Published online before print March 3, 2005, doi: 10.1161/01.ATV.0000161275.82687.f6
© 2005 American Heart Association, Inc.
Atherosclerosis and Lipoproteins |
Matrix Metalloproteinase-9 Modulation by Resident Arterial Cells Is Responsible for Injury-Induced Accelerated Atherosclerotic Plaque Development in Apolipoprotein E–Deficient Mice
From the Departments of Surgery (E.T. Choi, E.T. Collins, L.A.M., M.G.U., H.U., J.E.L., K.P.B.) and Internal Medicine (M.F.K., D.R.A.), Washington University School of Medicine, St. Louis, Mo; and the Department of Medicine (W.C.P.), University of Washington, Seattle.
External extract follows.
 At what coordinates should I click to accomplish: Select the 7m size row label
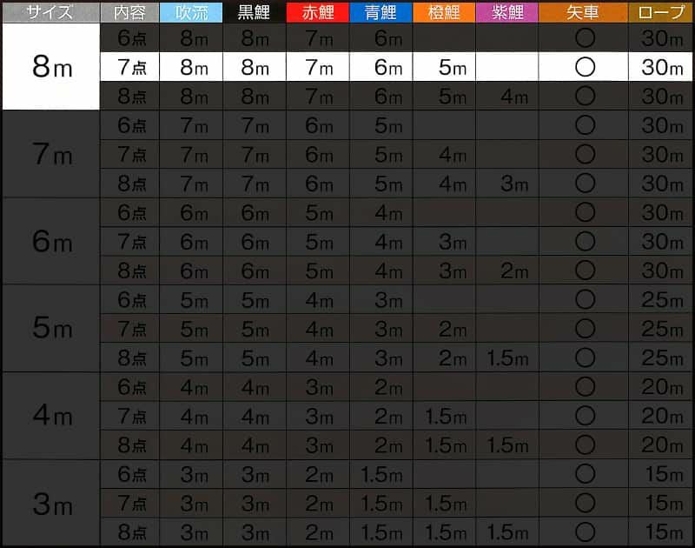coord(51,154)
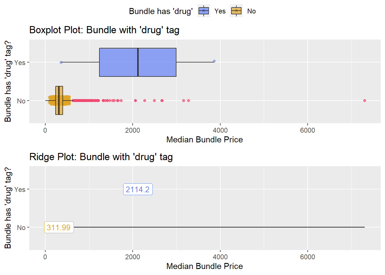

Correspondence to Eric T. Choi, MD, Section of Vascular Surgery 660 S Euclid Ave, Campus Box 8109 St. Louis, MO 63110. E-mail choie{at}msnotes.wustl.edu
Objective— Although matrix metalloproteinase-9 (MMP-9) has been implicated in atherosclerotic plaque instability, the exact role it plays in the plaque development and progression remains largely unknown. We generated apolipoprotein E (apoE)–deficient (apoE–/–) MMP-9–deficient (MMP-9–/–) mice to determine the mechanisms and the main cell source of MMP-9 responsible for the plaque composition during accelerated atherosclerotic plaque formation.
Methods and Results— Three weeks after temporary carotid artery ligation revealed that while on a Western-type diet, apoE–/– MMP-9–/– mice had a significant reduction in intimal plaque length and volume compared with apoE–/– MMP-9+/+ mice. The reduction in plaque volume correlated with a significantly lower number of intraplaque cells of resident cells and bone marrow–derived cells. To determine the cellular origin of MMP-9 in plaque development, bone marrow transplantation after total-body irradiation was performed with apoE–/– MMP-9+/+ and apoE–/– MMP-9–/– mice, which showed that only MMP-9 derived from resident arterial cells is required for plaque development.
Conclusions— MMP-9 is derived from resident arterial cells and is required for early atherosclerotic plaque development and cellular accumulation in apoE–/– mice.
We studied the role of MMP-9 in rapid atherosclerotic plaque development in a mouse model. Compared with apoE–/– MMP-9+/+ mice, plaque volume and cellular accumulation were significantly reduced in apoE–/– MMP-9–/– mice. Furthermore, plaque burden is intimately linked to MMP-9 generated by resident arterial cells and not the bone marrow–derived cells.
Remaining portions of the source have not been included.